__DIRECTIVE A__.
In the PgBouncer post, what tool is used to control failover and manage the Virtual IP?
__DIRECTIVE B__.
Carry on the PgBouncer post from the point where it stops.
───── EXCERPT
Can PgBouncer session survive everything we throw at it?

February 06, 2020

 

This is part four of my technical response to a series of questions about the use of PgBouncer and what you need to look out for. To read the other posts in the series, use the links below. 

Part 1: Installing, configuring and testing persistent PostgreSQL connection pooling

Part 2: PgBouncer Connection Pooling: What to do when persistent connectivity is lost

Part 3: Can PgBouncer handle failover to a new machine?

 

In this post we're going to try something a little more extreme than in the previous blogs. We’ll bring the Master database down completely (in a controlled fashion - we don’t want to break anything, just simulate a complete database outage) and see if the PgBouncer session can survive everything we throw at it!

For the purpose of demonstration, I’ll use EDB Failover Manager™ (EFM) to control failover and management of the Virtual IP (VIP) during this process. EFM detects and controls any deliberate or accidental failover between databases in streaming replication, and passes the VIP between the current Master database to allow the application a single IP address with which to access the cluster currently maintaining the single point of truth in the system.
──────────
───── DATASET EXCERPT
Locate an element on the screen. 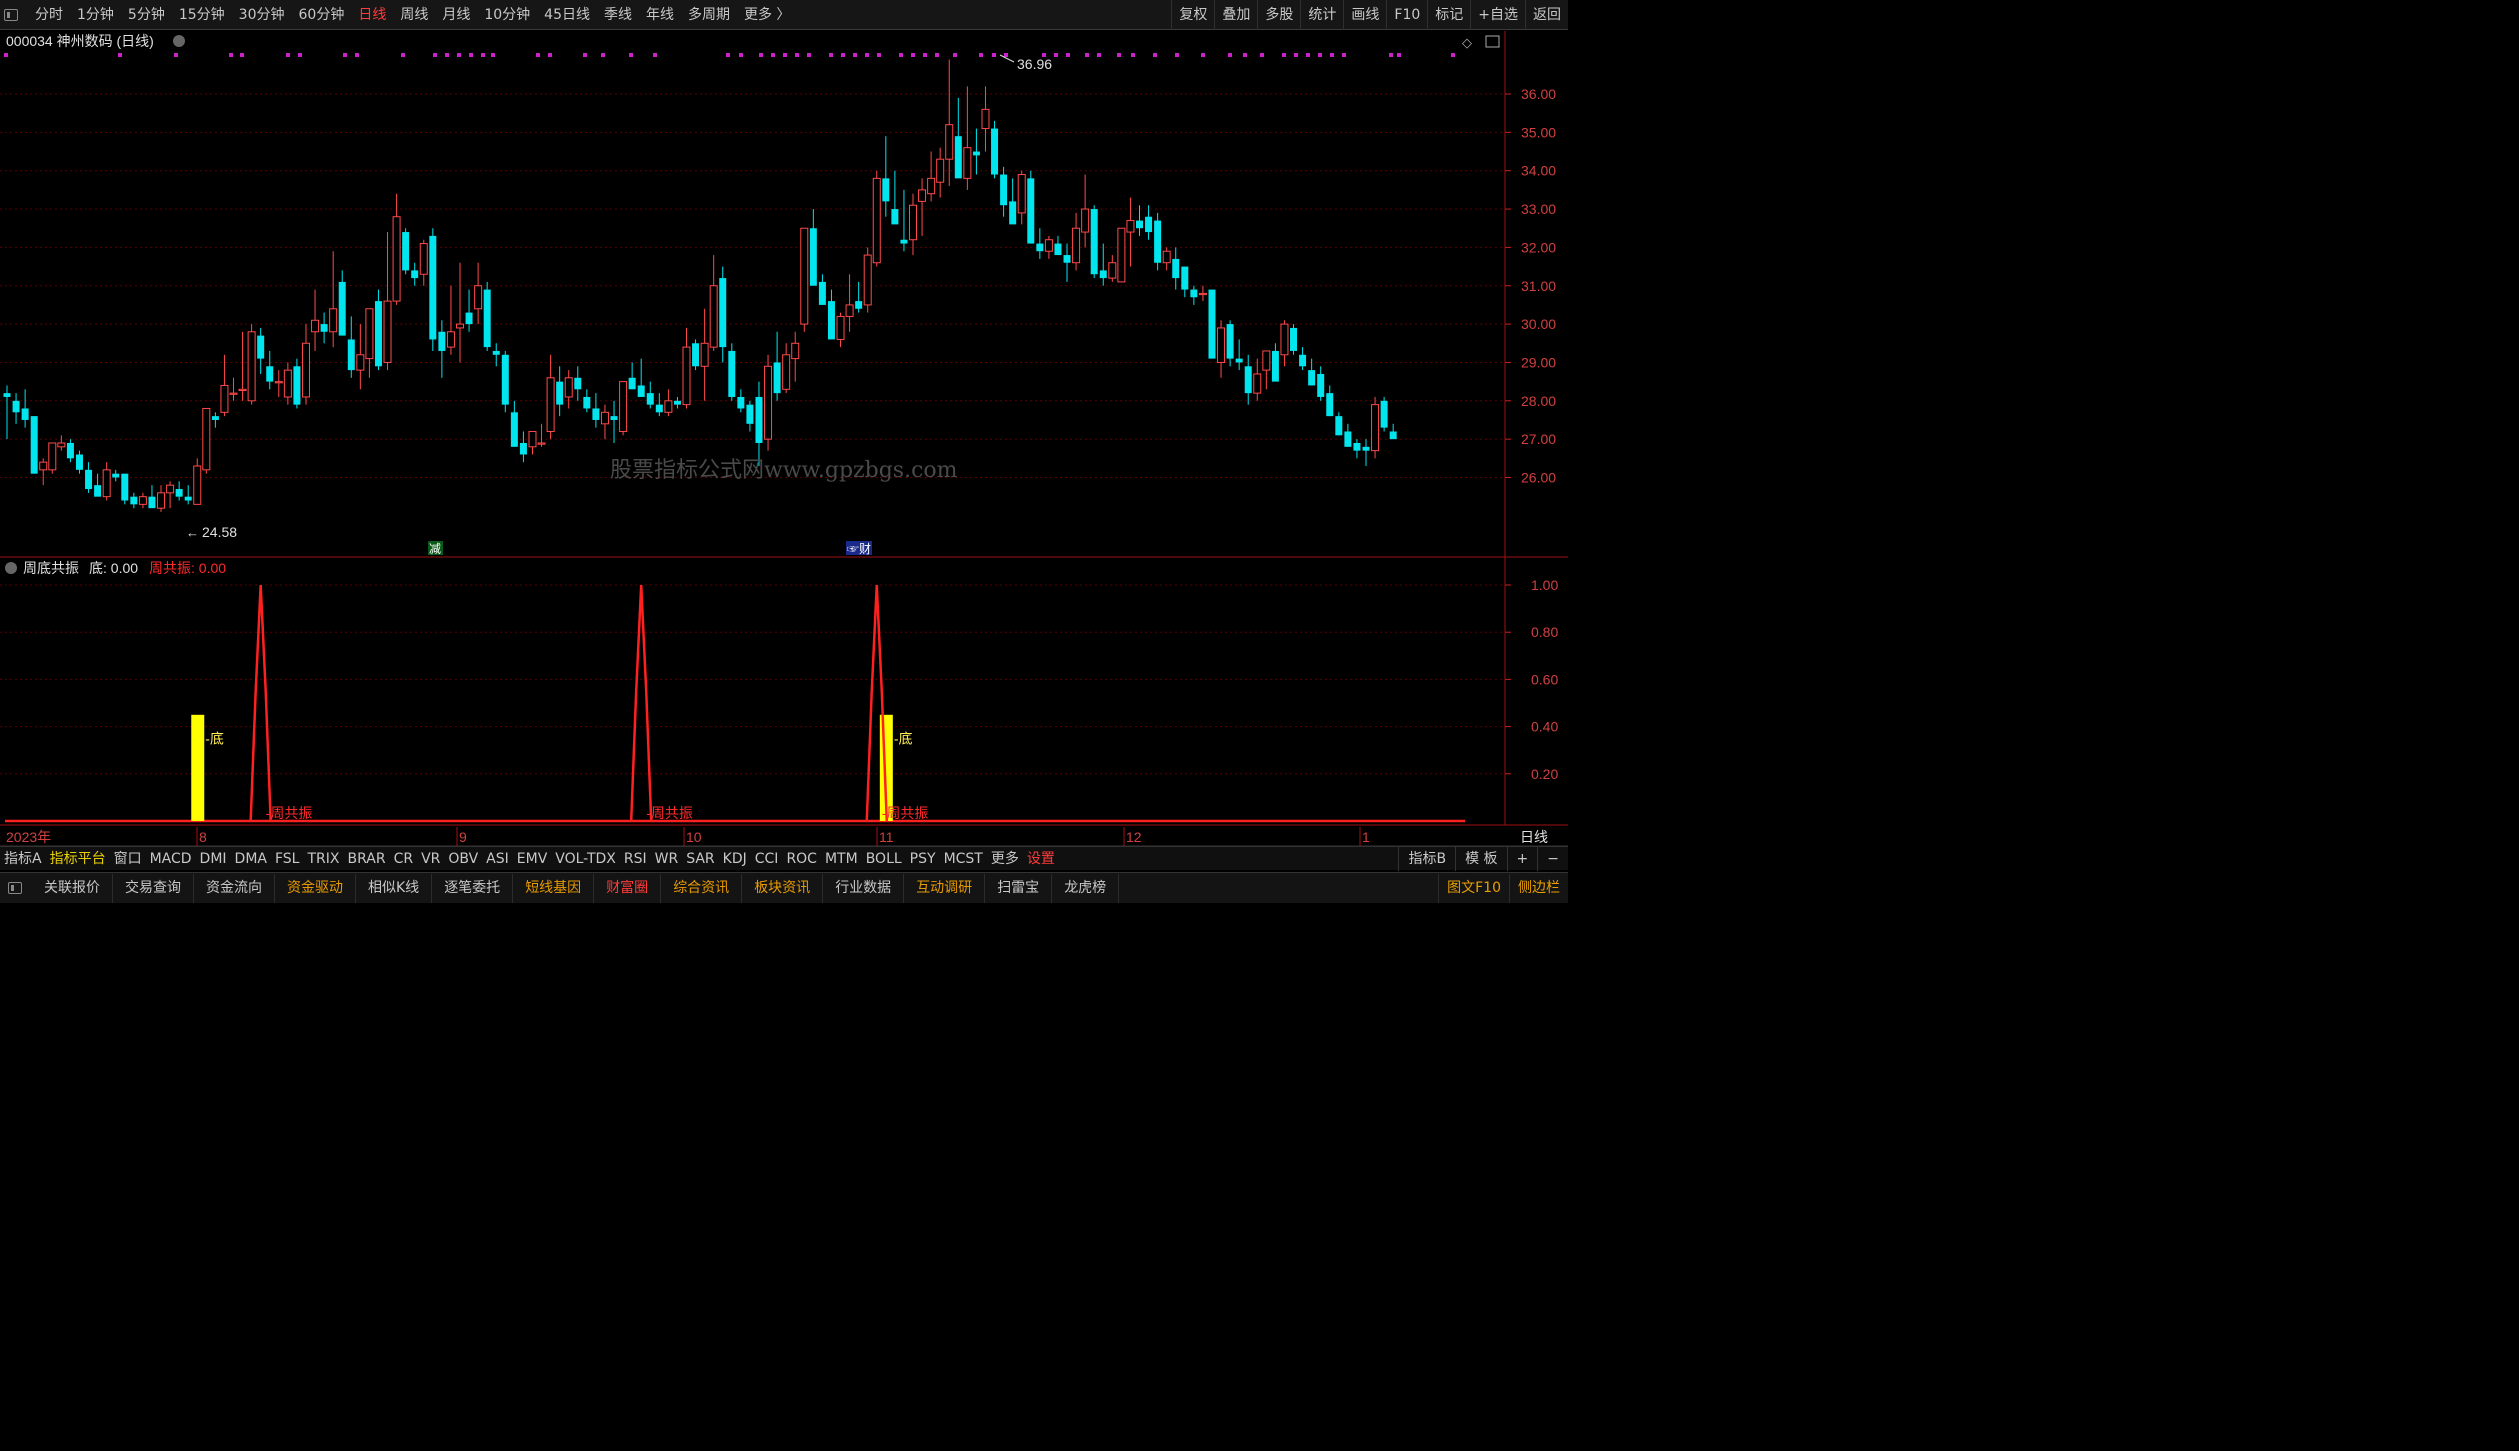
──────────
__YOUR RESPONSE A__.
EDB Failover Manager (EFM).

__YOUR RESPONSE B__.
You don’t need to use EFM; there are other options available with similar capabilities and with varying levels of support. For instance, pgpool-ii can provide connection pooling, replication and load balancing in addition to controlling the VIP. You can find information on the community edition of pgpool-ii (including watchdog VIP management) on this website. And, if you are looking for enterprise support, you can learn about the EDB version of pgpool-ii on the EnterpriseDB website

 

Performing Controlled Switchover

I’ll start by performing a controlled switchover (or “promote” command) using EFM, however, later I’ll bring down the Master database completely to simulate database failure. The VIP in my setup is always set to the reserved address 192.168.15.200, and PgBouncer will always connect to this IP address. The database host holding the VIP is marked with an asterisk * to the right of the VIP column.

# ./efm promote efm -switchover

Promote/switchover command accepted by local agent. Proceeding with promotion and will reconfigure original master. Run the 'cluster-status' command for information about the new cluster state.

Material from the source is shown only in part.